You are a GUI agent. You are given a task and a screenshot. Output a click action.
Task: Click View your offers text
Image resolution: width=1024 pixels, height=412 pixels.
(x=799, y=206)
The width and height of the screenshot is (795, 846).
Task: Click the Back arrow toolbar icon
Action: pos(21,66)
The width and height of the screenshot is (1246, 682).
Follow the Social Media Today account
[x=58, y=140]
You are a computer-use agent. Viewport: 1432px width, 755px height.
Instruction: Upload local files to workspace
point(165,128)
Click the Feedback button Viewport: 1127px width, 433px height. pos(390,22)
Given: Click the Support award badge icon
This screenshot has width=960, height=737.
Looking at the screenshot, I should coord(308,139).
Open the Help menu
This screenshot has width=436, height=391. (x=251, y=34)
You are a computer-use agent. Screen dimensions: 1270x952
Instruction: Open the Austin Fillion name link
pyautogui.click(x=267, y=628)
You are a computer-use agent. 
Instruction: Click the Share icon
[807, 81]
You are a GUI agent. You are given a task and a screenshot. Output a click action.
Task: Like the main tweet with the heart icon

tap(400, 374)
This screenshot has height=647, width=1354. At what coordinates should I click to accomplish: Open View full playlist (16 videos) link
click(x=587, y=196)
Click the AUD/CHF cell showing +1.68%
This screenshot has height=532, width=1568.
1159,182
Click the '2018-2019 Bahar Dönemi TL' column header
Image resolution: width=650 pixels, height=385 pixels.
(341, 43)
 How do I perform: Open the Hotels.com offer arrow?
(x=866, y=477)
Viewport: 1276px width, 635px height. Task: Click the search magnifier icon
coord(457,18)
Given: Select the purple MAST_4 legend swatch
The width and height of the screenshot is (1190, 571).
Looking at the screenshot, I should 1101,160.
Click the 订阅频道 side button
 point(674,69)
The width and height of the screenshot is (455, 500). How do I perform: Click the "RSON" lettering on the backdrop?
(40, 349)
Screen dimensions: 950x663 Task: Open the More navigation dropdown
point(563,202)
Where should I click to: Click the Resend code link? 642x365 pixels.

Exercise instructions » The lines from the one with "Open the Help menu" through the final line of the data are to be reproduced exactly, both included, with no other lines.

Solution to this exercise »
Open the Help menu
This screenshot has width=436, height=391. (x=251, y=34)
You are a computer-use agent. Screen dimensions: 1270x952
Instruction: Open the Austin Fillion name link
pyautogui.click(x=267, y=628)
You are a computer-use agent. 
Instruction: Click the Share icon
[807, 81]
You are a GUI agent. You are given a task and a screenshot. Output a click action.
Task: Like the main tweet with the heart icon

tap(400, 374)
This screenshot has height=647, width=1354. At what coordinates should I click to accomplish: Open View full playlist (16 videos) link
click(x=587, y=196)
Click the AUD/CHF cell showing +1.68%
This screenshot has height=532, width=1568.
1159,182
Click the '2018-2019 Bahar Dönemi TL' column header
Image resolution: width=650 pixels, height=385 pixels.
(341, 43)
 How do I perform: Open the Hotels.com offer arrow?
(x=866, y=477)
Viewport: 1276px width, 635px height. Task: Click the search magnifier icon
coord(457,18)
Given: Select the purple MAST_4 legend swatch
The width and height of the screenshot is (1190, 571).
Looking at the screenshot, I should 1101,160.
Click the 订阅频道 side button
 point(674,69)
The width and height of the screenshot is (455, 500). How do I perform: Click the "RSON" lettering on the backdrop?
(40, 349)
Screen dimensions: 950x663 Task: Open the More navigation dropdown
point(563,202)
Where should I click to: Click the Resend code link? 642x365 pixels.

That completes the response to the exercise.